Dataset items:
===============
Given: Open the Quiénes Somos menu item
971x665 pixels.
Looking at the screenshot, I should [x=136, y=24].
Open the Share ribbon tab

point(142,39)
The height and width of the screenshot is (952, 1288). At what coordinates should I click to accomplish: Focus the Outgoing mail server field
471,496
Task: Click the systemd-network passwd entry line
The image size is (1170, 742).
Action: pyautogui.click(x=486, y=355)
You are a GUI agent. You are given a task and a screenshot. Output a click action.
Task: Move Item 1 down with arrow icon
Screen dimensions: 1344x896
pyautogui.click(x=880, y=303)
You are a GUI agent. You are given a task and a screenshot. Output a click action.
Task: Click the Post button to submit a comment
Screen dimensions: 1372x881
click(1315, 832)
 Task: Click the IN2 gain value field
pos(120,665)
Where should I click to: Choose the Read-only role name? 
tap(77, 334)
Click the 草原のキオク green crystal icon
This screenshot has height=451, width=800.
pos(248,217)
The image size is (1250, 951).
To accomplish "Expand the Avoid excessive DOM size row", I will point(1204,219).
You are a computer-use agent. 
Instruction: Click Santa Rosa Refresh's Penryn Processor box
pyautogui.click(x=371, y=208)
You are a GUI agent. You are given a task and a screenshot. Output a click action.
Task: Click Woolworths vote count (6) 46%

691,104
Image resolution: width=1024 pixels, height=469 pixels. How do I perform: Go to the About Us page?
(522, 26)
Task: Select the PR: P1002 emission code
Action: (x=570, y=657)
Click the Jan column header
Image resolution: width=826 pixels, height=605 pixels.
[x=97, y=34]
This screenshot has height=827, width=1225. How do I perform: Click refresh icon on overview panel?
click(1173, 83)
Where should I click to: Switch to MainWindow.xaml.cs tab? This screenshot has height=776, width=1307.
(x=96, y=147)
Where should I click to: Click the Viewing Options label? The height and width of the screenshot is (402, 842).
===============
In full and without changes, copy the entries above.

Response area
Given: Open the Quiénes Somos menu item
971x665 pixels.
Looking at the screenshot, I should [x=136, y=24].
Open the Share ribbon tab

point(142,39)
The height and width of the screenshot is (952, 1288). At what coordinates should I click to accomplish: Focus the Outgoing mail server field
471,496
Task: Click the systemd-network passwd entry line
The image size is (1170, 742).
Action: pyautogui.click(x=486, y=355)
You are a GUI agent. You are given a task and a screenshot. Output a click action.
Task: Move Item 1 down with arrow icon
Screen dimensions: 1344x896
pyautogui.click(x=880, y=303)
You are a GUI agent. You are given a task and a screenshot. Output a click action.
Task: Click the Post button to submit a comment
Screen dimensions: 1372x881
click(1315, 832)
 Task: Click the IN2 gain value field
pos(120,665)
Where should I click to: Choose the Read-only role name? 
tap(77, 334)
Click the 草原のキオク green crystal icon
This screenshot has height=451, width=800.
pos(248,217)
The image size is (1250, 951).
To accomplish "Expand the Avoid excessive DOM size row", I will point(1204,219).
You are a computer-use agent. 
Instruction: Click Santa Rosa Refresh's Penryn Processor box
pyautogui.click(x=371, y=208)
You are a GUI agent. You are given a task and a screenshot. Output a click action.
Task: Click Woolworths vote count (6) 46%

691,104
Image resolution: width=1024 pixels, height=469 pixels. How do I perform: Go to the About Us page?
(522, 26)
Task: Select the PR: P1002 emission code
Action: (x=570, y=657)
Click the Jan column header
Image resolution: width=826 pixels, height=605 pixels.
[x=97, y=34]
This screenshot has height=827, width=1225. How do I perform: Click refresh icon on overview panel?
click(1173, 83)
Where should I click to: Switch to MainWindow.xaml.cs tab? This screenshot has height=776, width=1307.
(x=96, y=147)
Where should I click to: Click the Viewing Options label? The height and width of the screenshot is (402, 842).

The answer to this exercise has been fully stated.